New scenarios shed further light on the role of carbon dioxide removal in 1.5°C scenarios with and without overshoot to support ambitious policy making
Carbon dioxide removal (CDR) has an important role to play in keeping 1.5°C within reach. It is therefore important to deepen the understanding of CDR: the total deployment, the timing and scale-up speed of the deployment, and the CDR portfolio and its feasibility, to limit warming to certain levels with and without a temporary exceedance (“overshoot”), and the associated climate impacts and risks, to support effective policy making.
Based on newly developed scenarios from the European project RESCUE, we find that:
- While CDR deployment is necessary, stringent emissions reductions from fossil fuels and deforestation account for the largest share in emissions reductions to limit warming to 1.5°C.
- Limiting warming to 1.5°C with no or low overshoot requires an early CDR ramp up, while a high overshoot would require significantly more CDR, especially towards the end of the century, to draw temperatures back down.

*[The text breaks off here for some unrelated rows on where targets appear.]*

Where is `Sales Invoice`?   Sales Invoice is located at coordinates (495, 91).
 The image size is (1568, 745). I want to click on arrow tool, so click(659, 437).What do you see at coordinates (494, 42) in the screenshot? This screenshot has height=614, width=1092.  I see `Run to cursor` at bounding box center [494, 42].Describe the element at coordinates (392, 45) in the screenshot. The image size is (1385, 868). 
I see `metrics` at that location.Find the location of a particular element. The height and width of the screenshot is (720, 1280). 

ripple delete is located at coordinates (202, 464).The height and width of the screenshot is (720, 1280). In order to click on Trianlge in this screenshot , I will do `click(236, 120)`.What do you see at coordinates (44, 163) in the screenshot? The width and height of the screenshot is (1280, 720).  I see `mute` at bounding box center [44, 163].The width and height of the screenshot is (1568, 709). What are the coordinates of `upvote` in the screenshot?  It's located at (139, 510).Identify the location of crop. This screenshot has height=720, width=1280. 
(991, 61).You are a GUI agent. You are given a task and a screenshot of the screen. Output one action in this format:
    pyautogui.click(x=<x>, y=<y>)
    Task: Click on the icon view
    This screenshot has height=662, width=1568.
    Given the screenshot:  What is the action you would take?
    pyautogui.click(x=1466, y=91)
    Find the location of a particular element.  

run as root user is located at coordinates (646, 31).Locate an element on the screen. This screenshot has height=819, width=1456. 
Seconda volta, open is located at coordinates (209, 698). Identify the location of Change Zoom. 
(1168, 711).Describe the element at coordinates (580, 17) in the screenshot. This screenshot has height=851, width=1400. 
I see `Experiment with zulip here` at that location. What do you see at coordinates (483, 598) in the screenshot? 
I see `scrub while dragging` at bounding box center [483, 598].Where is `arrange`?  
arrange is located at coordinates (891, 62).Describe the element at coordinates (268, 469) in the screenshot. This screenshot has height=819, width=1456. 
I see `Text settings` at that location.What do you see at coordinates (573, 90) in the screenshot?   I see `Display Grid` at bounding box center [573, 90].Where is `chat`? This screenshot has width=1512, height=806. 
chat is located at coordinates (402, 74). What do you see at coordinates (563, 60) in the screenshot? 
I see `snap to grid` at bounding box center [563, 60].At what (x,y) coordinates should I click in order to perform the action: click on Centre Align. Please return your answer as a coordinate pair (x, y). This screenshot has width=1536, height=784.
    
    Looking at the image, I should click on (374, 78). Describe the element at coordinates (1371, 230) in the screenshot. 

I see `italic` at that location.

- Limiting overshoot can limit overall reliance on CDR, while a high overshoot would entail significantly higher CDR deployment. Scaling up CDR comes with sustainability and feasibility constraints.
- High overshoot pathways come with much higher climate risks and impacts compared to pathways with lower overshoot.
- CDR would need to be ramped up in countries’ NDCs, as part of more ambitious 2030 and new and ambitious 2035 targets, which separate out CDR.